The emperor Nerva, in 96-98 C.E., removed the occasion of this abuse. Coins are extant with the legend Fisci Iudaici calumnia sublata, “To commemorate the suppression of blackmail arising from the Jewish tax.” The fiscus Iudaicus itself continued into much later times, but blackmail by means of it was ended. How this was done we are not told. But an obvious and natural method would be to abolish the money reward which the delator or prosecuting witness received for every conviction. Plainly there would be no blackmail if there was no incentive thereto.

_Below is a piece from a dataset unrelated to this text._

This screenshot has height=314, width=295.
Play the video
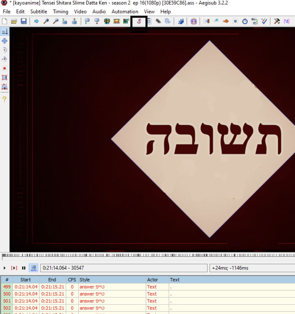[5, 268]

But this reform of Nerva affected rather those who were not Jews than those who were, since in the case of actual Jews, whether by birth or conversion, the tax was enforceable and the accusation of evading it was not calumnia, but patriotic zeal. It is likely enough that the measure of Nerva discouraged prosecution, even where it was justified, but the losses which the imperial fiscus sustained by reason of the successful evasion of the tax on the part of some individuals cannot have been great, since the Jews not only publicly professed their faith, but openly and actively spread it.

In the epitome of the sixty-eighth book of Cassius Dio (i. 2), we read that this measure of Nerva was one of general amnesty for the specific crime of “impiety,” or ἀσέβεια: “Nerva ordered the acquittal of those on trial for impiety, and recalled those exiled for that crime.... He permitted no one to bring charges of impiety or of Jewish method of living.”

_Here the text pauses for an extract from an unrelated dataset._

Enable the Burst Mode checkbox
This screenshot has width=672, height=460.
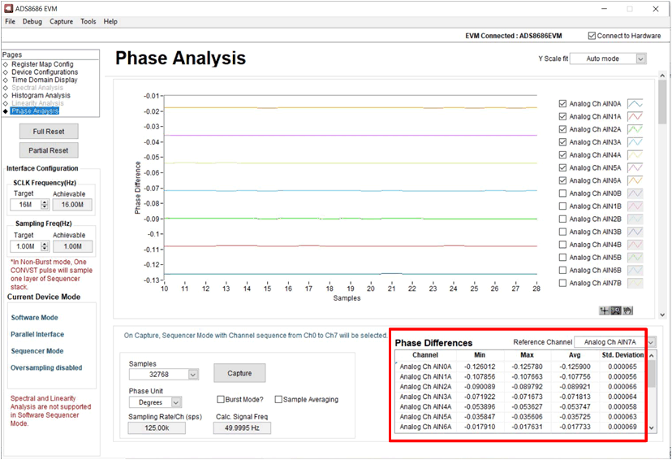pyautogui.click(x=221, y=400)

Unfortunately this passage is extant only in the epitome made of this book by Xiphilinus, a Byzantine monk of the eleventh century. We have no means of knowing to what extent the epitomator is stating the impression he received from his reading, largely colored by his time and personality, and to what extent he is stating the actual substance of the book. If there really was in Rome an indictable offense which consisted in adopting Jewish customs as distinguished from the general charge of impiety, such an offense does not appear elsewhere in our records. We must remember that there is no indication that the men freed by Nerva had been suffering under the despotic caprice of Domitian, but on the contrary there is the specific statement that they were being duly prosecuted under recognized forms.

It is highly likely that the two accusations which Xiphilinus gives are really one: that Nerva discouraged prosecutions for impiety, and that among the instances of men acquitted, which Dio gave, were some who were converts to Judaism, or believed to be so. In one instance, a constantly cited one, that is precisely what is the case, and that is the condemnation, in the last year of Domitian’s reign, of Flavius Clemens and Flavia Domitilla, both of them kinsmen of the emperor.[[363]]

In the case of these, we hear that Clemens was executed for “atheism,” and that under this charge many others who had lapsed into the customs of the Jews were condemned, some of them to death, others to loss of their property, Domitilla to exile.

In Suetonius we have a wholly different version (Dom. 15). Flavius Clemens, we read, was a man contemptissimae inertiae, “of thoroughly contemptible weakness of character,” but enjoying till the very last year of Domitian’s life the latter’s especial favor. Clemens’ two children were even designated for the succession. The emperor was, during this year, a prey to insane suspicions, which amounted to a real mania persecutoria, and on a sudden fit had Clemens executed. The context and general tone of the passage suggest that the charge, real or trumped up, against Clemens was one of treason, not impiety.